Sen. Rockefeller doubts net neutrality bill will move this year
The Senate Commerce Committee chairman said on Wednesday he believes it will be "almost impossible" to move a network neutrality bill through Congress this year.
The Senate Commerce Committee chairman said on Wednesday he believes it will be "almost impossible" to move a network neutrality bill through Congress this year.
"I am 100 percent for net neutrality. I know [House Energy and Commerce Chairman Henry] Waxman is fighting hard," Sen. John (Jay) Rockefeller, D-W.Va., said following the Senate's weekly luncheons. "I think it will be almost impossible to get anything done on that."
Waxman, D-Calif., and Energy and Commerce Communications Subcommittee Chairman Rick Boucher, D-Va., have been working on a bill that could supplant a proposal by Federal Communications Commission Chairman Julius Genachowski to reclassify some aspects of broadband as a telecommunications service, a plan staunchly opposed by broadband providers.
A draft of the bill, obtained this week by Tech Daily Dose, would apply nondiscrimination principles to wireline broadband but not wireless and direct FCC to deal with enforcement on a case-by-case basis, rather than through rulemaking. The draft would bar FCC from reclassifying broadband as a telecommunications service.
With the prospects of Congress passing a measure slim at this point, Rockefeller added FCC might need to act on its own. He said he still favors Genachowski's reclassification proposal.
Rockefeller said he has been talking with Genachowski but wouldn't say whether he has pressed him to move forward with reclassification.

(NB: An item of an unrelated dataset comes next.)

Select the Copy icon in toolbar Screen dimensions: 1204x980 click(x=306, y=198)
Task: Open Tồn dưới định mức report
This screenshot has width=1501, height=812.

Rockefeller added despite concern from some public interest groups, he believes Genachowski is "solid on net neutrality."
When asked if he is willing to shepherd a net neutrality bill through a lame duck Senate session if the House manages to pass a bill, Sen. John Kerry, D-Mass., chairman of the Commerce Communications Subcommittee, said "oh wow" and declined to comment further on the issue.